I was moved more than I thought possible by the act of celebrating the New Year with a three foot tall glowing pickle dropping into a vat. Perhaps it was the symbolism, since 2009 starts off with the whole world "in a pickle," a very odd phrase that people would understand to mean "in trouble," but if you stop and think for a minute, why on earth would "in a pickle" ever have been chosen to mean "in trouble?" I mean, pickles are, for the most part, positive things. It's hard to find people who absolutely dislike all things pickled. I suppose some sorts of pickles are sour, or have a vinegar taste, but why isn't the phrase, "in vinegar?"

And another thing: When we were driving to Mt. Olive, I made the comment that it was "smack dab in the middle of nowhere." Which got me thinking about what an odd phrase "smack dab" is.

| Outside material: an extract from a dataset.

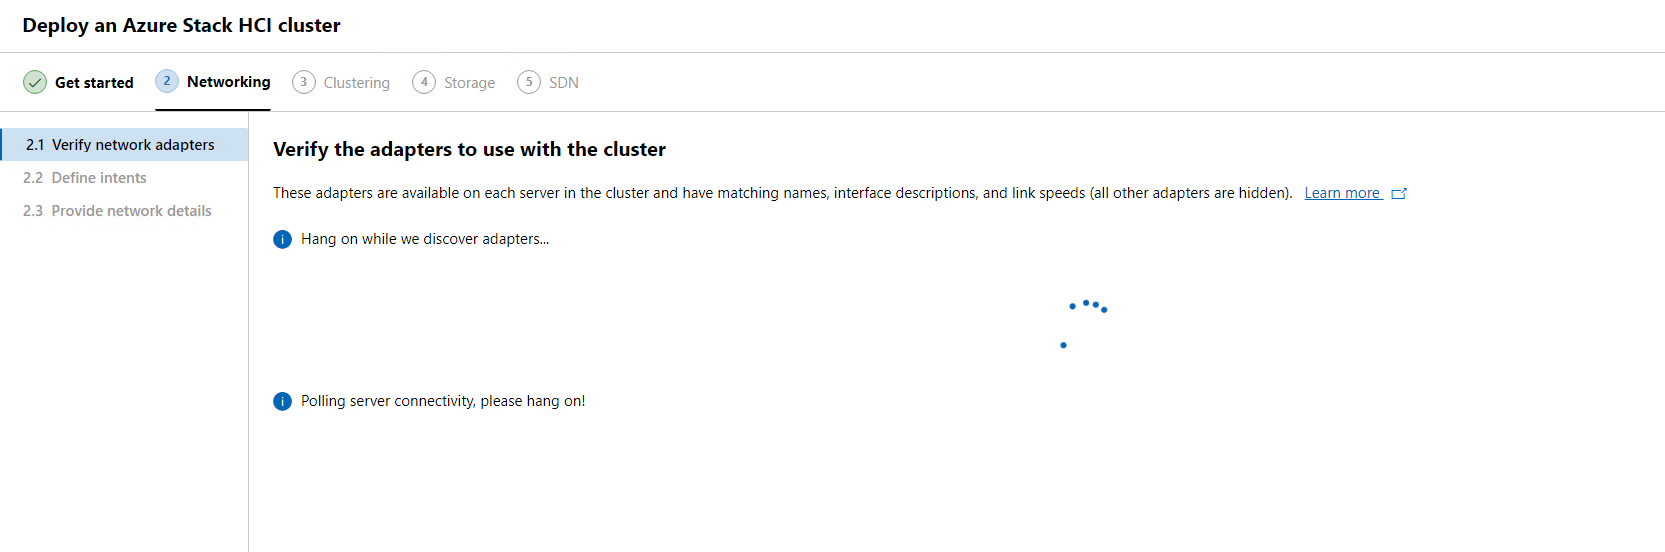1665x552 pixels.
Task: Select the Networking step tab
Action: coord(228,82)
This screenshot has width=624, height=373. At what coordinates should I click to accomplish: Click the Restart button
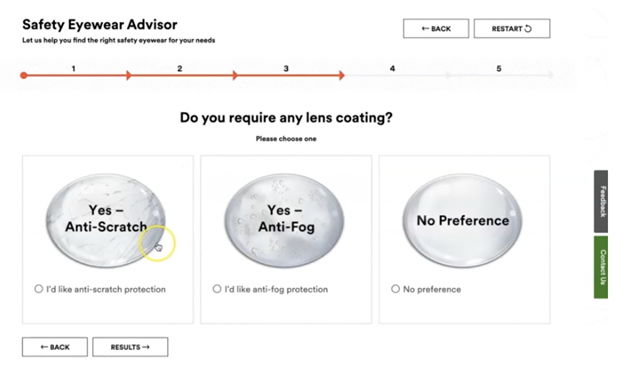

I looked it up and it is in the dictionary meaning "directly," but no citations of its origins are given.

One reason I suspect that true artificial intelligence lies very far out in the future is that machine intelligences will probably always be restricted to operating under some sort of logic or rules. Humans are under no such obligation when they are creating their languages. We can take a word like "smack" and have it mean the act of striking someone--"Terry smacked Lisa's bottom"--or it can mean a kiss--"Lisa planted a big smack on Terry's cheek"--or it can mean a drug--"Terry was too strung out on smack to care"--or a commerical product--"So Lisa went and ate a bowl of Sugar Smacks"--or the act of popping one's lips apart to indicate satisfaction with the taste of something--"The cerial was so good she smacked her lips"--and, of course, it's half of a phrase indicating "directly"--"Feeling energized, Lisa punched Terry smack dab on the nose."

Our language is just too strange for words....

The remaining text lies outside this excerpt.